Ele deu a volta e parou diante de mim, inclinando o rosto para o meu.

- Não. Você é propriedade. E eu cuido do que é meu.

As palavras arderam.

Propriedade.

Nunca imaginei ouvir isso dirigido a mim. E o pior: dito com tanta calma, como se fosse a coisa mais natural do mundo.

- Você vai me obedecer - ele continuou - até isso parecer normal. Vai aprender a olhar nos meus olhos só quando eu permitir. Vai comer quando eu mandar. Vai falar quando eu deixar. E quando eu quiser silêncio... você vai se calar.

Fechei os punhos.

- E se eu não quiser?

Ele sorriu. Mas os olhos estavam frios.

- Você quer viver?

Meu coração parou por um segundo.

Era isso. Sem me bater. Sem gritar. Sem levantar a voz. Ele fazia isso: te dominava com palavras, com olhar, com a certeza de que, se ele quisesse, você sumia sem deixar rastro.
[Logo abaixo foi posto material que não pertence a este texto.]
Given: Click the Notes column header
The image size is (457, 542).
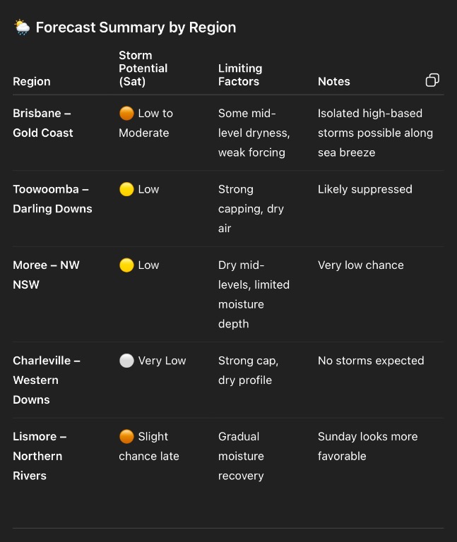Looking at the screenshot, I should [x=334, y=81].
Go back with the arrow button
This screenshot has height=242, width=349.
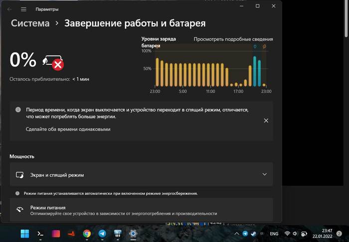(x=9, y=9)
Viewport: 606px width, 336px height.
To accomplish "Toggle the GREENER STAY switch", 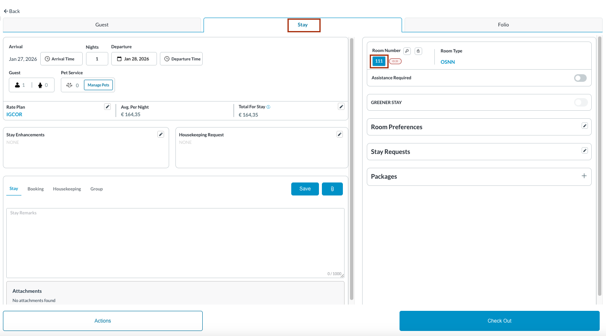I will point(580,102).
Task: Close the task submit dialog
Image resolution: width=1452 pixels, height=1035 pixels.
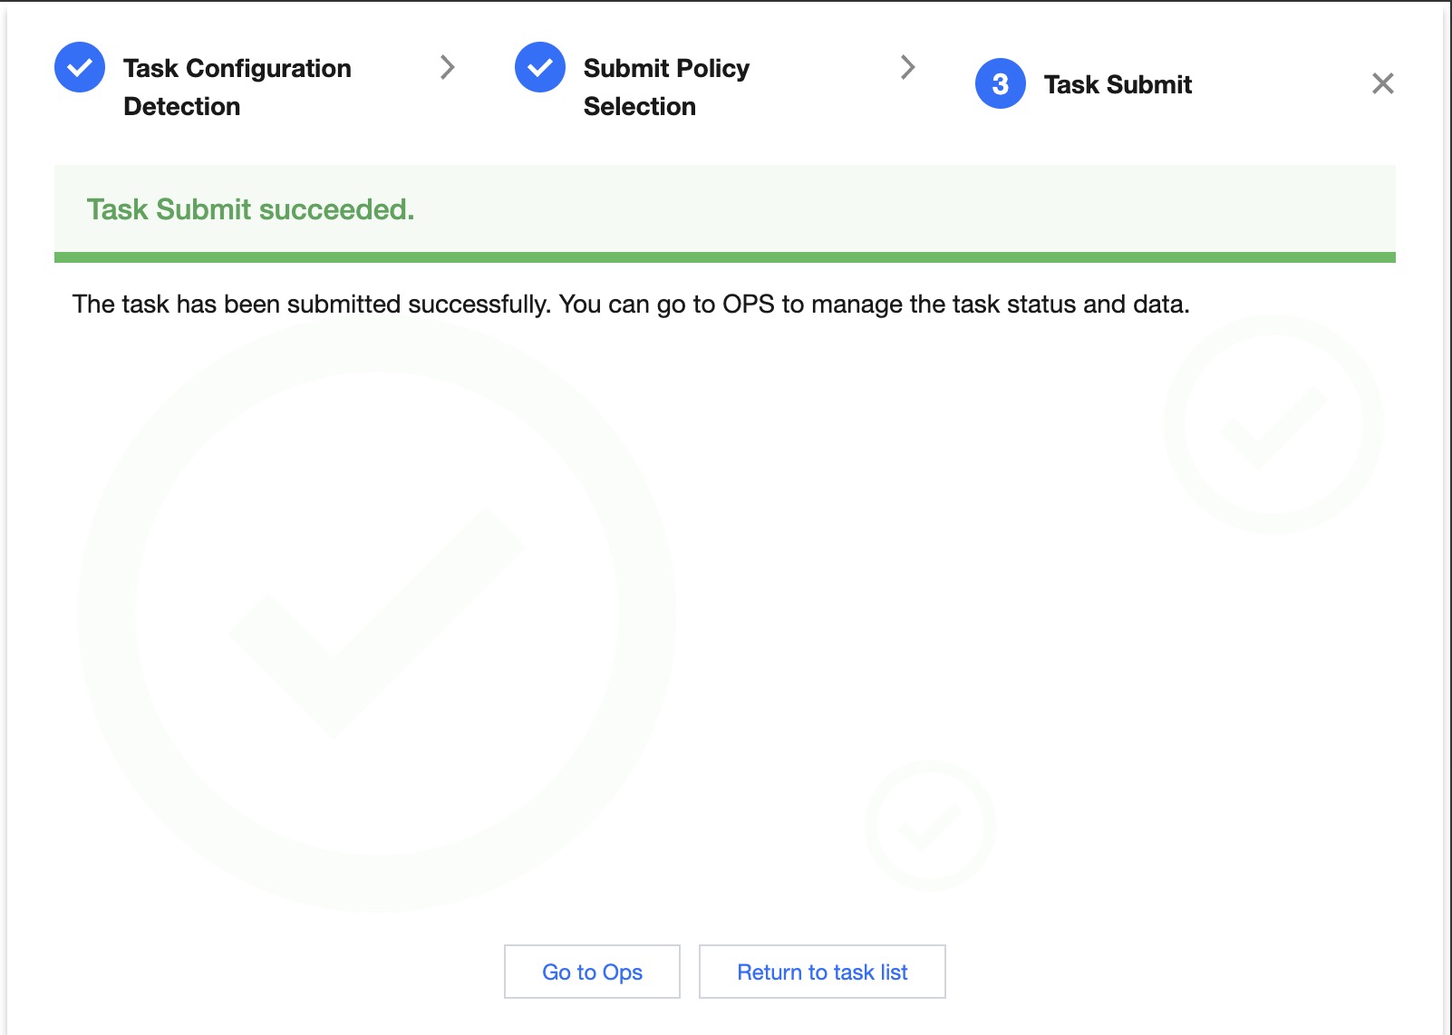Action: point(1382,84)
- Começamos hoje - disse ele, voltando à cadeira. - Primeira lição: confiança.

- Confiança? - cuspi. - Em você?

- Não. Em mim, você vai obedecer. A confiança é em você mesma... em não fazer merda. Vamos ver se consegue cumprir uma ordem simples.
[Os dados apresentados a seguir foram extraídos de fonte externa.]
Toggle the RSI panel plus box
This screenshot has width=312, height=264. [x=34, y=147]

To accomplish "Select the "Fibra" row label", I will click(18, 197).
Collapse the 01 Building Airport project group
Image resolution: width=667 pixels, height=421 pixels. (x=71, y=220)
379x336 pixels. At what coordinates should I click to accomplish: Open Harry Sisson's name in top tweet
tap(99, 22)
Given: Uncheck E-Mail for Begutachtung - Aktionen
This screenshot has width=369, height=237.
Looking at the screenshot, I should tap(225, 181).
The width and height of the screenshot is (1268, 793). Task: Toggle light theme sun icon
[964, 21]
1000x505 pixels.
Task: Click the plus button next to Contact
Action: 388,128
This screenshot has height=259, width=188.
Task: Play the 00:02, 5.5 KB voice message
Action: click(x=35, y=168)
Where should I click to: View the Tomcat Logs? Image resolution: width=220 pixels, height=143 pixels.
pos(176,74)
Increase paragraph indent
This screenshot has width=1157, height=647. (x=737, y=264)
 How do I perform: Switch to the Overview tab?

Ele apontou para a bandeja sobre a mesa. Havia pão, queijo, suco.

- Coma.

Eu franzi a testa. Era isso?

- Não está envenenado, princesa. Mas se quiser morrer de fome, o problema é seu. Isso aqui funciona com regras. E regra número um: você come quando eu digo. E agora eu disse. Então... coma.
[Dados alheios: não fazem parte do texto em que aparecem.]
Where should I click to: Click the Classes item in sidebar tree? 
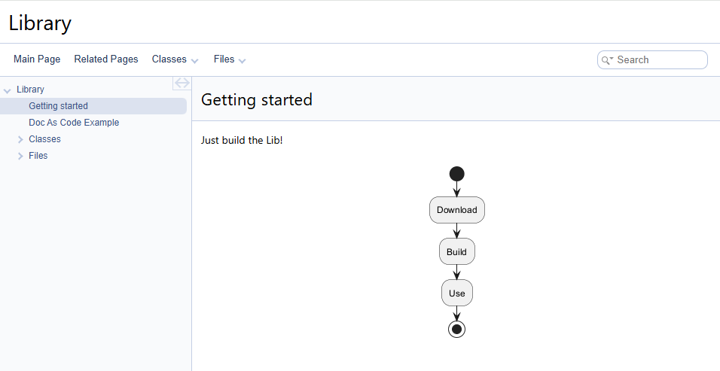click(44, 139)
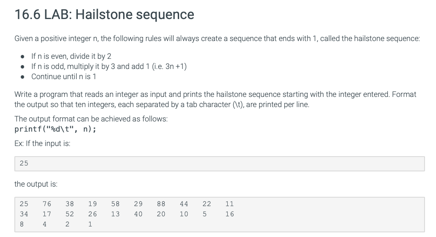
Task: Click the number 34 in the output
Action: tap(24, 214)
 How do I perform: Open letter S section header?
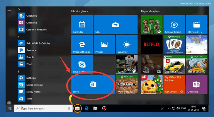click(x=18, y=71)
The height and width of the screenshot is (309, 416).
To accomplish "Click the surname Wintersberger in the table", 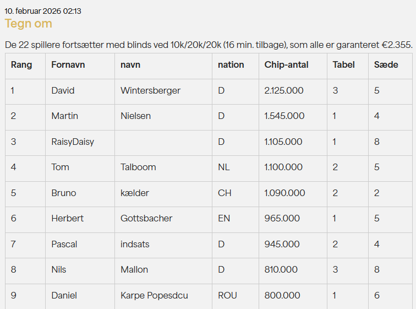I will tap(150, 90).
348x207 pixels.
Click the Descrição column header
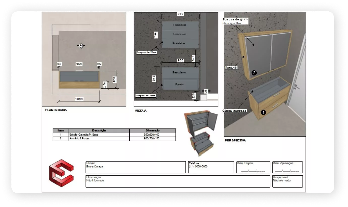point(99,131)
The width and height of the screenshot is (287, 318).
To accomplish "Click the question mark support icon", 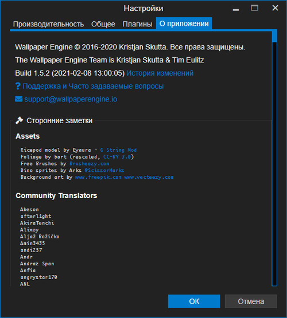I will pos(18,86).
Fui até a bandeja. A mão trêmula. Cada mordida tinha gosto de derrota.

Ele me assistia. Não como um homem assistindo uma mulher comer. Mas como um dono observando se o cachorro aprendeu o truque.

Quando terminei, ele se levantou.

- Vai voltar pro quarto. Mais tarde, quero você pronta. Roupa em cima da cama. Você vai vesti-la. Sem questionar.

- Pra onde eu vou?

- Aonde eu mandar.

- Vai me vender?

Ele se virou, riu pelo nariz e respondeu sem olhar:

- Não. Te vender seria fácil demais. E você... eu vou manter por perto. Tem coisas que só se aprende com convivência. Você vai descobrir.

Voltei ao quarto.

A roupa estava lá. Um vestido preto, justo, curto. Mais maquiagem, salto, e até uma gargantilha fina com uma argola de metal no centro.

Engoli em seco.

Era humilhação com etiqueta.

Sentei no colchão com o vestido nas mãos. Ele estava me moldando. A cada ordem, a cada silêncio imposto, a cada toque que não era violência... mas dominação.

Ele não precisava me bater pra me dobrar.

Ele fazia isso com o olhar. Com a ausência de escolha. Com a certeza de que aqui, no morro, ele era Deus.

E eu era só mais uma alma entregue como moeda de troca.

Mas no fundo do meu peito, uma parte ainda gritava. Ainda resistia.

E essa parte... eu ia proteger com todas as forças.

Mesmo que ele tentasse quebrar cada pedaço de mim.